Exercises to complete
- A) According to the BRCA1 mouse model text below, what share of the double mutant mice developed invasive Müllerian and mammary carcinomas?
- B) Decide whether each statement agrees with the BRCA1 mouse model text below, answering yes or no and quoting the words that decide it: (i) Mice with heterozygous mutations in both Brca1 and p53 developed invasive tumors at a 30% rate. (ii) Some mice carrying only a heterozygous p53 mutation developed mammary tumors. (iii) The Müllerian and mesonephric ducts are linked in embryo development.

Text excerpt

::::::::

A Mouse Model That Reproduces the Developmental Pathways and Site Specificity of the Cancers Associated With the Human BRCA1 Mutation Carrier State

• Mouse model reproducing both, cell-autonomous and cell-nonautonomous mechanisms of cancer risk in BRCA1 mutation carriers.
• The Müllerian and mesonephric ducts are embryologically linked, possibly accounting for Müllerian clear cell carcinomas.
• Foci of endosalpingiosis are at increased risk of cancer in the absence of a functional Brca1.Most individuals with familial predisposition to breast and ovarian cancer carry germline mutations in BRCA1. Cancer predisposition in such carriers is due not only to effects of these mutations in tissues with an elevated cancer risk, but also in organs that control the menstrual cycle, which influences such tissues. The animal model that we developed mimics both mechanisms, which will facilitate our understanding of the contribution of menstrual cycle regulation to risk of these cancers. Our characterization of this model also led to insights into the origin of the serous and clear cell subtypes of ovarian cancer.

ABSTRACTPredisposition to breast and extrauterine Müllerian carcinomas in BRCA1 mutation carriers is due to a combination of cell-autonomous consequences of BRCA1 inactivation on cell cycle homeostasis superimposed on cell-nonautonomous hormonal factors magnified by the effects of BRCA1 mutations on hormonal changes associated with the menstrual cycle. We used the Müllerian inhibiting substance type 2 receptor (Mis2r) promoter and a truncated form of the Follicle stimulating hormone receptor (Fshr) promoter to introduce conditional knockouts of Brca1 and p53 not only in mouse mammary and Müllerian epithelia, but also in organs that control the estrous cycle. Sixty percent of the double mutant mice developed invasive Müllerian and mammary carcinomas. Mice carrying heterozygous mutations in Brca1 and p53 also developed invasive tumors, albeit at a lesser (30%) rate, in which the wild type alleles were no longer present due to loss of heterozygosity. While mice carrying heterozygous mutations in both genes developed mammary tumors, none of the mice carrying only a heterozygous p53 mutation developed such tumors (P < 0.0001), attesting to a role for Brca1 mutations in tumor development. This mouse model is attractive to investigate cell-nonautonomous mechanisms associated with cancer predisposition in BRCA1 mutation carriers and to investigate the merit of chemo-preventive drugs targeting such mechanisms.

::::::::

Given material
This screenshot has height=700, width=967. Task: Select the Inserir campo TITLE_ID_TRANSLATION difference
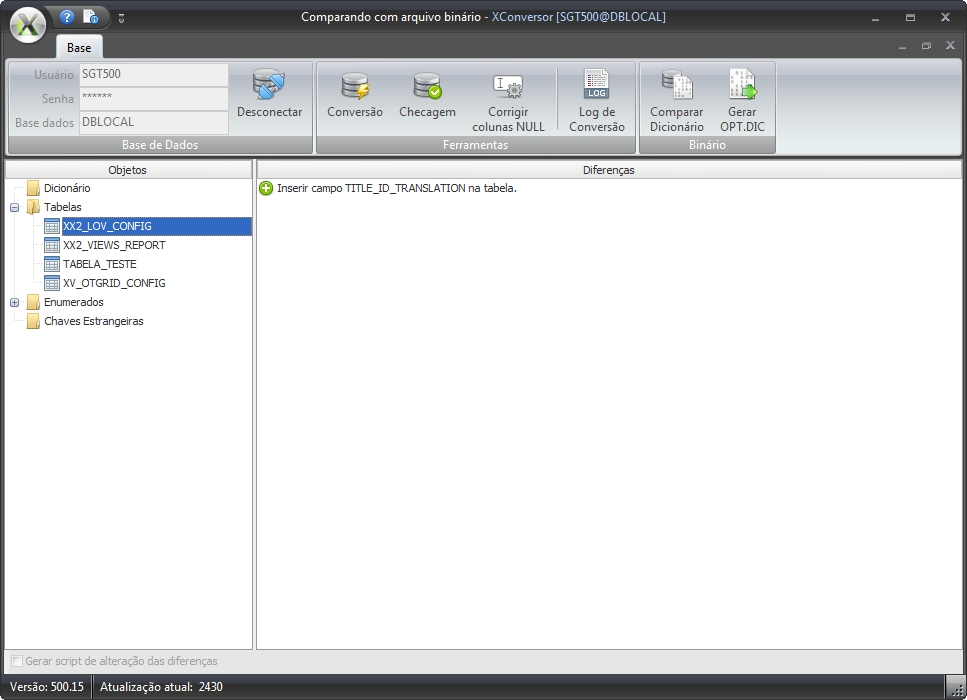click(x=396, y=188)
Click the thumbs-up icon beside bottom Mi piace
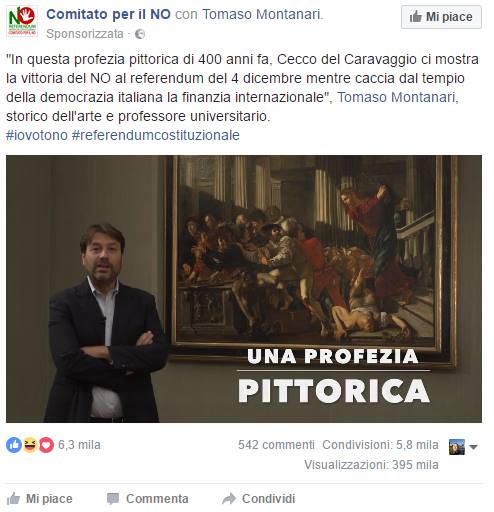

::::::::

Solution set
- A) Sixty percent.

- B)
(i) Yes: "Mice carrying heterozygous mutations in Brca1 and p53 also developed invasive tumors, albeit at a lesser (30%) rate"
(ii) No: "none of the mice carrying only a heterozygous p53 mutation developed such tumors"
(iii) Yes: "The Müllerian and mesonephric ducts are embryologically linked"